(Pixel coordinate grounding data)
§ §

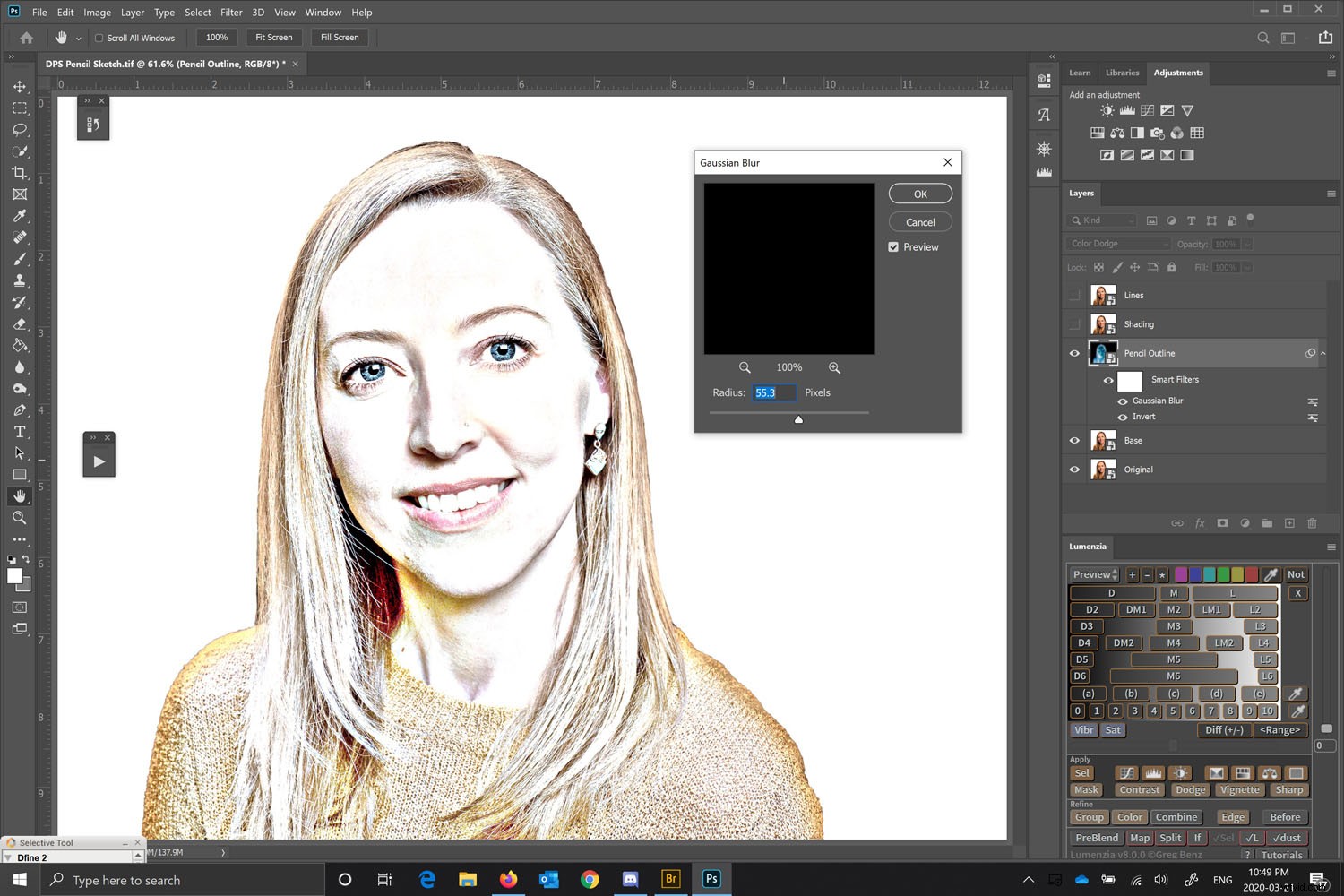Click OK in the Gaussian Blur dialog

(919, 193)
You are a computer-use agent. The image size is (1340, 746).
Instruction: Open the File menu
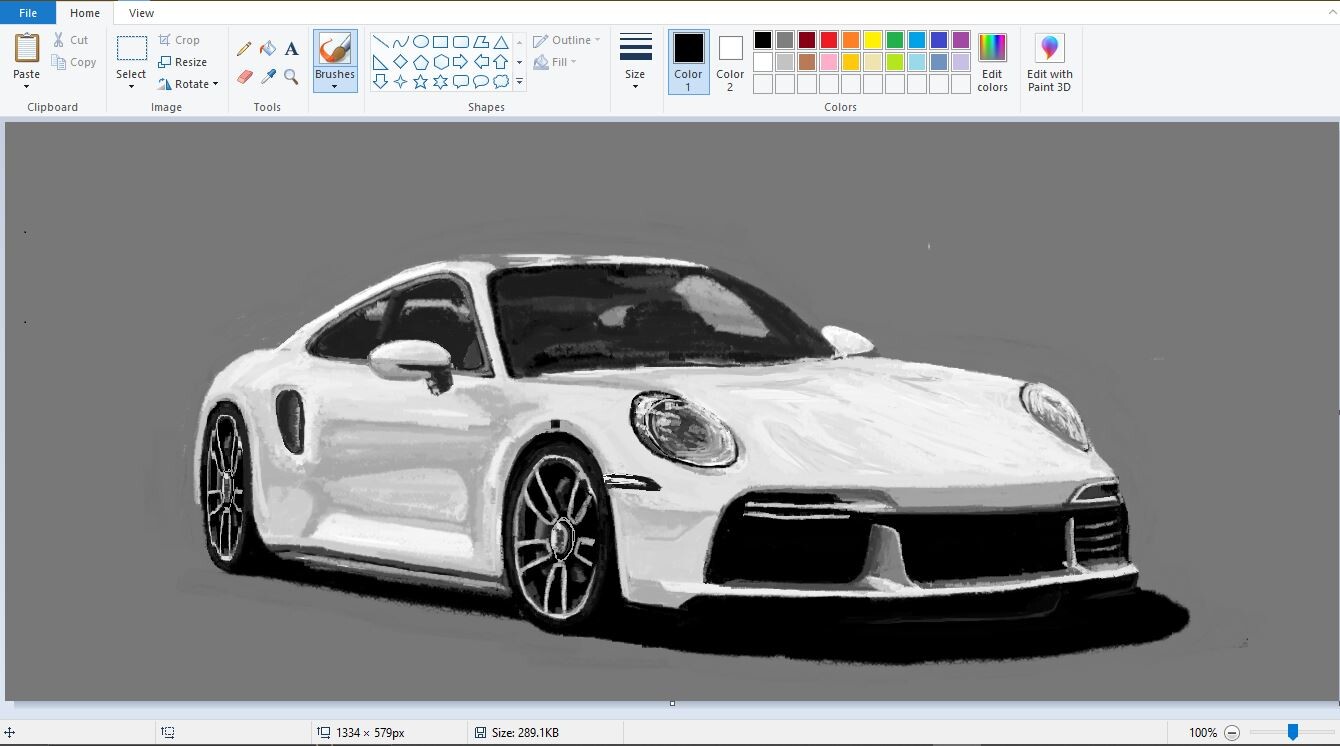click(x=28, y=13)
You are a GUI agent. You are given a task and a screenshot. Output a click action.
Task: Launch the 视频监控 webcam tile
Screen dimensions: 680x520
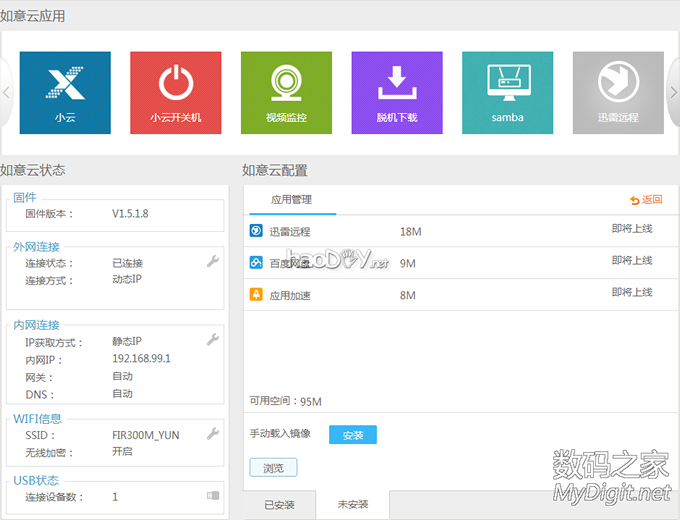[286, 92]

§ §

■ **The problem**
Restate word for word the lines starting at the one that contains "You are a GUI" and ending at the last line of the data. Skip every picture.

■ **Result below**
You are a GUI agent. You are given a task and a screenshot. Output a click action.
Task: Launch the 视频监控 webcam tile
Screen dimensions: 680x520
[286, 92]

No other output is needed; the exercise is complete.